[Opening SUPPLIED ENTRIES section]

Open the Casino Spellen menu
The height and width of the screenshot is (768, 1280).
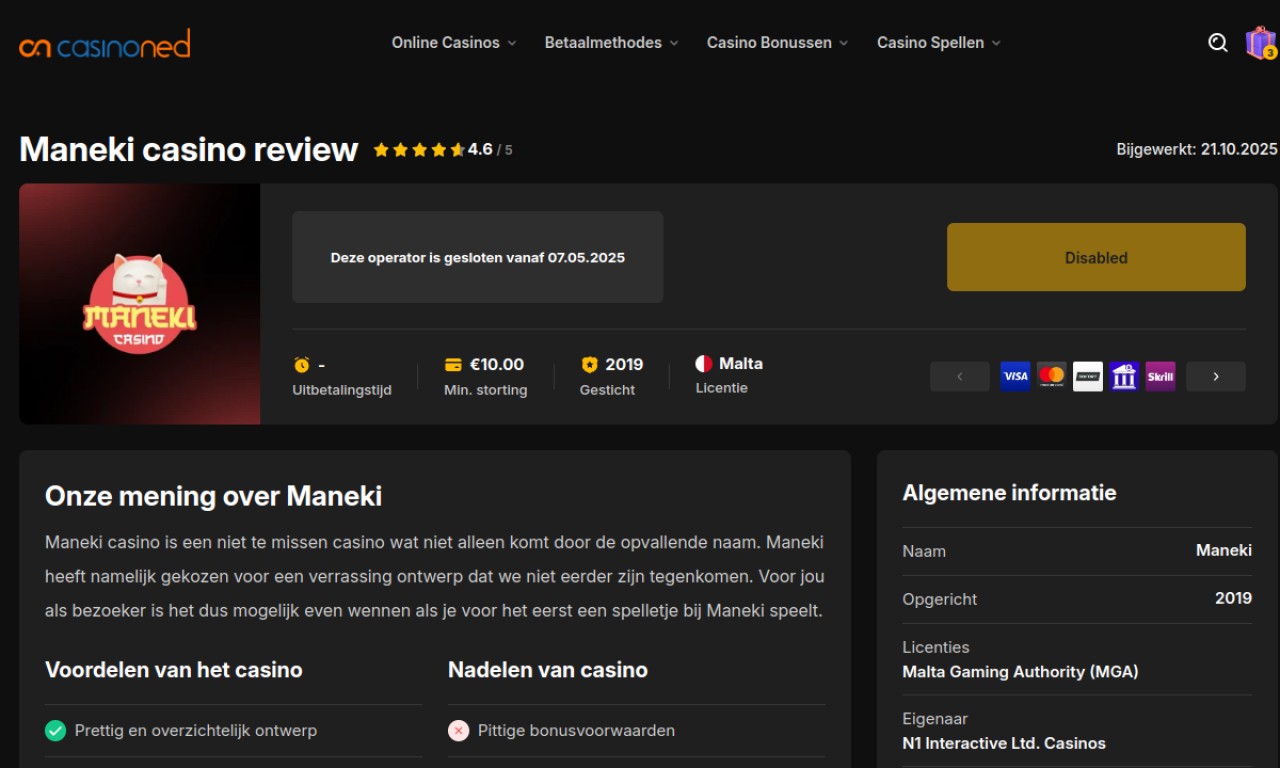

[Closing SUPPLIED ENTRIES section]
[Opening SUPPLIED ENTRIES section]

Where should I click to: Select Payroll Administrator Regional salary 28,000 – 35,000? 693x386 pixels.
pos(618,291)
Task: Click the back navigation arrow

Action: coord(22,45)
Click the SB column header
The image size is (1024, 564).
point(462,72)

[Closing SUPPLIED ENTRIES section]
[Opening SUPPLIED ENTRIES section]

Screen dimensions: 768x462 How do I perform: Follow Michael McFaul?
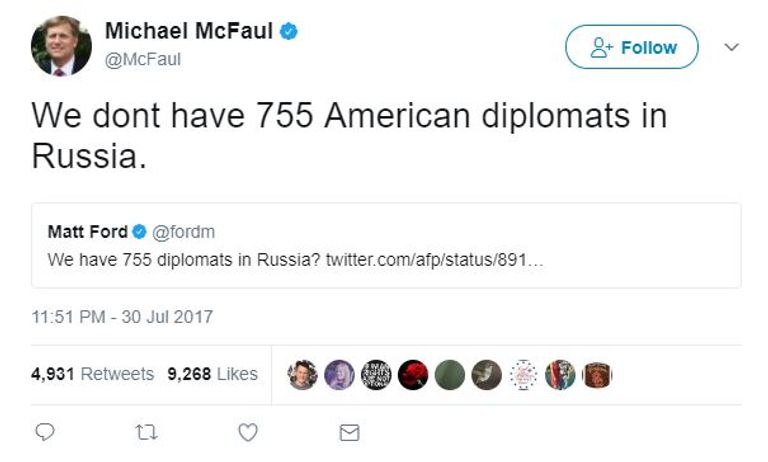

[Closing SUPPLIED ENTRIES section]

## TASK DETAILS
Retype exactly, and only, the lines above from the one where "Open the Casino Spellen menu" occurs up to and including the one where "The height and" occurs.

## SOLUTION TO THIS EXERCISE
Open the Casino Spellen menu
The height and width of the screenshot is (768, 1280).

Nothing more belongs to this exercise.